Exercise requirements
Go through the listing below and output exactly the line with "Instruction: Click the gray station 15 box", the line with "Click down arrow", and each line between; omit the rest.

─── Entries provided ───

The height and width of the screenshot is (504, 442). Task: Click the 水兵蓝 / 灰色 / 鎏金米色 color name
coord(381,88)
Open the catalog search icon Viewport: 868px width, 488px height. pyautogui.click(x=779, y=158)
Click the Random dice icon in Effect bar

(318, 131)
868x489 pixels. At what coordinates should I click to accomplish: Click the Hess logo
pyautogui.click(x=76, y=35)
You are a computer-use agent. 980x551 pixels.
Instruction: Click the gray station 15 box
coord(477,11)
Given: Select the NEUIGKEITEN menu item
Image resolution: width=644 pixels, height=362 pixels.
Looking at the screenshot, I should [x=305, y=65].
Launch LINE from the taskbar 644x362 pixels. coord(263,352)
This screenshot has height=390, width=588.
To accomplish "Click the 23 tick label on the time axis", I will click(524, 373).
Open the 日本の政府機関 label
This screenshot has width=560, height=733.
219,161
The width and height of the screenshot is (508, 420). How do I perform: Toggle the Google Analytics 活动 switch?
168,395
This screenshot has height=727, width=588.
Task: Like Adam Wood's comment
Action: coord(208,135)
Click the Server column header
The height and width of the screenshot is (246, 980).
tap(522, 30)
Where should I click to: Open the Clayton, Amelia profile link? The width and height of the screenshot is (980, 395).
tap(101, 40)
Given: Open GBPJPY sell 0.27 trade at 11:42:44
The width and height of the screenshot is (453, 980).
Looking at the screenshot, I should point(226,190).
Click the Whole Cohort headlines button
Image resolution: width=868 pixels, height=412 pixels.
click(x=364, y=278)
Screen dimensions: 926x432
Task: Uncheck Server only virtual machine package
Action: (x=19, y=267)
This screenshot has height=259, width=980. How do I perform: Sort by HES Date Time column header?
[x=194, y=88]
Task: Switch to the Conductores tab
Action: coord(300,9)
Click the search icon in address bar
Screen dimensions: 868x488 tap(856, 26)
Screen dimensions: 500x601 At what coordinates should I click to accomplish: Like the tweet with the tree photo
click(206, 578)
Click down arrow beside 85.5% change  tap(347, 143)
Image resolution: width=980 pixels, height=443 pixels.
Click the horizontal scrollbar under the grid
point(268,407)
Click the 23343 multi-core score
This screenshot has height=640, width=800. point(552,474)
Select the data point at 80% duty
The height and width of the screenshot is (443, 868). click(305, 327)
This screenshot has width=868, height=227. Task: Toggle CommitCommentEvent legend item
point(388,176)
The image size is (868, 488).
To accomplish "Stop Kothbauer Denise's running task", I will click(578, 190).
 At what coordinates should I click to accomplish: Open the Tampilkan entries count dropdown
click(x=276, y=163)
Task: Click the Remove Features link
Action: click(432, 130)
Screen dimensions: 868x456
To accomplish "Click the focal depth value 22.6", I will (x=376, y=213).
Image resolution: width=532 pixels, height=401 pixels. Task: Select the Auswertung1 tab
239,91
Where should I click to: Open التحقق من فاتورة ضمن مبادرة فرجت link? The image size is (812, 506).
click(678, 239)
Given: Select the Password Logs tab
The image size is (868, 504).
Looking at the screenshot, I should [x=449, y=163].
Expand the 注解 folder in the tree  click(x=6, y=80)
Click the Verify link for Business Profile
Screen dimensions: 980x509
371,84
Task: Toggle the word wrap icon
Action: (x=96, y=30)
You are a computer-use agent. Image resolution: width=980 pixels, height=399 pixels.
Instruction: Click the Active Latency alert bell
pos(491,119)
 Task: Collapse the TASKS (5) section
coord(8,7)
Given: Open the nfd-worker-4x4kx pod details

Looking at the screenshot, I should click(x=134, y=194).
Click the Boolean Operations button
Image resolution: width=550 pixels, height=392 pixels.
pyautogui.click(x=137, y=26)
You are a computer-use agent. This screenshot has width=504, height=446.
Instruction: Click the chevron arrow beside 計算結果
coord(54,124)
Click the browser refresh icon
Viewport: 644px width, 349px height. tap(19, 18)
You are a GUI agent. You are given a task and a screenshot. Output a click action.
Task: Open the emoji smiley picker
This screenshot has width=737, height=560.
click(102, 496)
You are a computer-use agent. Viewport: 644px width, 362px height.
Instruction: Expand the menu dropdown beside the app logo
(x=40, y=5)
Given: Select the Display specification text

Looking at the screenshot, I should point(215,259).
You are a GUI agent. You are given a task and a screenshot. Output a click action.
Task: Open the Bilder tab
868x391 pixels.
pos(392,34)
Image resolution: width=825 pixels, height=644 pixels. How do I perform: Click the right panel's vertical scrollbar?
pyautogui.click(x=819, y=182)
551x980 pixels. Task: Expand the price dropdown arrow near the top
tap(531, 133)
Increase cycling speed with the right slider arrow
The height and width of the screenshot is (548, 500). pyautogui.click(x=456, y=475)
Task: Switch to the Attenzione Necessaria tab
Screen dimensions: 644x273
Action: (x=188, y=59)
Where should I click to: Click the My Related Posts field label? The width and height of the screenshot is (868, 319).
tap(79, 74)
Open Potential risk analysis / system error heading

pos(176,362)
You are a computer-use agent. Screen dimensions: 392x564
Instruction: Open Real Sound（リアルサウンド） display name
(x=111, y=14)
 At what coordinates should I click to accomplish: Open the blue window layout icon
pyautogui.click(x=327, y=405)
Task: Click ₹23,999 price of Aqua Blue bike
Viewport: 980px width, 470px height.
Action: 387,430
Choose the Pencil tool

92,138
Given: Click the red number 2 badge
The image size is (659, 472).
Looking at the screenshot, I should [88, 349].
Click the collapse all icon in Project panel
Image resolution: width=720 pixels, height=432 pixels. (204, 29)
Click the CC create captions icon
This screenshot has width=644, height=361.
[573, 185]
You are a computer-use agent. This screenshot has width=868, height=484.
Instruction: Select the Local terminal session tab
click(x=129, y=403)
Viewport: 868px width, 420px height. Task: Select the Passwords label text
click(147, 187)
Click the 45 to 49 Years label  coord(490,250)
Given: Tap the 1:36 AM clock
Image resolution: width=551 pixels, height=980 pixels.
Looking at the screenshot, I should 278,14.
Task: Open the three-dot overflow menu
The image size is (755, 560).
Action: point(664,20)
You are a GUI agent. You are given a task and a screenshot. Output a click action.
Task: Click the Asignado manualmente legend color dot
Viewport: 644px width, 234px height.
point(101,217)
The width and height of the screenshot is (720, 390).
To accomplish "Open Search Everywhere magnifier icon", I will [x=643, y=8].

───

Finished exercise
Instruction: Click the gray station 15 box
coord(477,11)
Given: Select the NEUIGKEITEN menu item
Image resolution: width=644 pixels, height=362 pixels.
Looking at the screenshot, I should [x=305, y=65].
Launch LINE from the taskbar 644x362 pixels. coord(263,352)
This screenshot has height=390, width=588.
To accomplish "Click the 23 tick label on the time axis", I will click(524, 373).
Open the 日本の政府機関 label
This screenshot has width=560, height=733.
219,161
The width and height of the screenshot is (508, 420). How do I perform: Toggle the Google Analytics 活动 switch?
168,395
This screenshot has height=727, width=588.
Task: Like Adam Wood's comment
Action: coord(208,135)
Click the Server column header
The height and width of the screenshot is (246, 980).
tap(522, 30)
Where should I click to: Open the Clayton, Amelia profile link? The width and height of the screenshot is (980, 395).
tap(101, 40)
Given: Open GBPJPY sell 0.27 trade at 11:42:44
The width and height of the screenshot is (453, 980).
Looking at the screenshot, I should point(226,190).
Click the Whole Cohort headlines button
Image resolution: width=868 pixels, height=412 pixels.
click(x=364, y=278)
Screen dimensions: 926x432
Task: Uncheck Server only virtual machine package
Action: (x=19, y=267)
This screenshot has height=259, width=980. How do I perform: Sort by HES Date Time column header?
[x=194, y=88]
Task: Switch to the Conductores tab
Action: coord(300,9)
Click the search icon in address bar
Screen dimensions: 868x488 tap(856, 26)
Screen dimensions: 500x601 At what coordinates should I click to accomplish: Like the tweet with the tree photo
click(206, 578)
Click down arrow beside 85.5% change  tap(347, 143)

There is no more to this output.